Dead peer detection (DPD) allows two IPSec peers to determine if
the other is still alive during the lifetime of a VPN connection. DPD is useful
because a host may reboot or the dialup link of a remote user may disconnect
without notifying the peer that the VPN connection is gone away. When the IPSec
host determines that a VPN connection no longer exists, it can notify the user,
attempt to switch to another IPSec host, or clean up valuable resources that
were allocated for the peer that no longer exists.
A DPD peer can send
DPD messages, reply to DPD messages, or both. DPD messages are unidirectional
and are automatically sent by Cisco VPN clients. Unlike the old-style IKE
keepalives, DPD is not required on both peers. DPD can be configured on just
the remote, just the headend, or both depending on the requirements. The
isakmp keepalive command in tunnelgroup ipsec-attributes
configuration mode is used to enable PIX Security Appliance gateway to send IKE
DPD messages
. The number of
seconds between DPD messages can be configured. The number of seconds between
retries if a DPD message fails can also be configured.
Lab
Exercise: Configure a Secure VPN Using IPSec between a PIX and a VPN Client
using ASDM
In this lab exercise, students will configure the PIX Easy VPN
Server feature using the VPN Wizard.

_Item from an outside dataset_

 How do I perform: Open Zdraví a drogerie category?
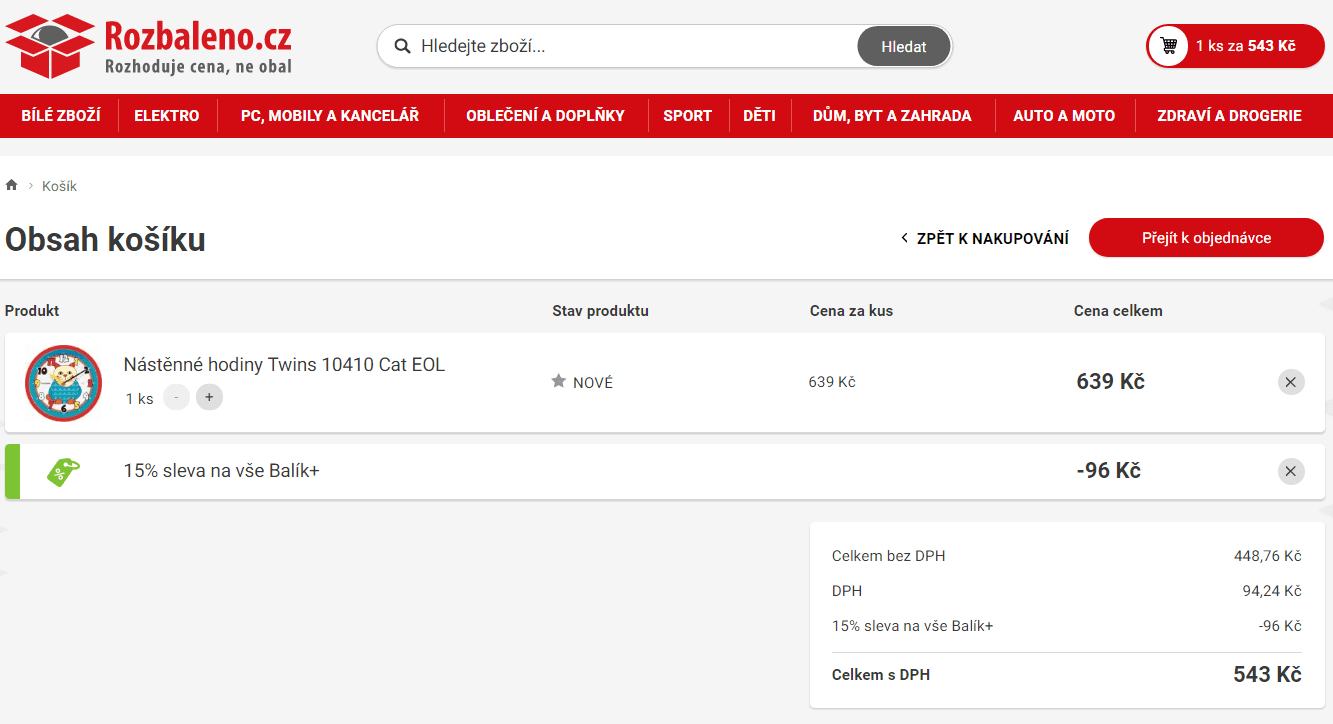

Students will then install and configure
the Cisco VPN Client on the Student PC. Finally, students will verify and Test
the Cisco VPN Client remote access connection.
Lab
Exercise: Configure a Secure VPN Using IPSec between a PIX and a VPN Client
using CLI
In this lab exercise, students will configure and verify the
PIX Easy VPN Server feature using CLI. Students will then install and configure
the Cisco VPN Client on a Microsoft Windows end-user PC. Finally, students will
verify and Test the Cisco VPN Client remote access connection.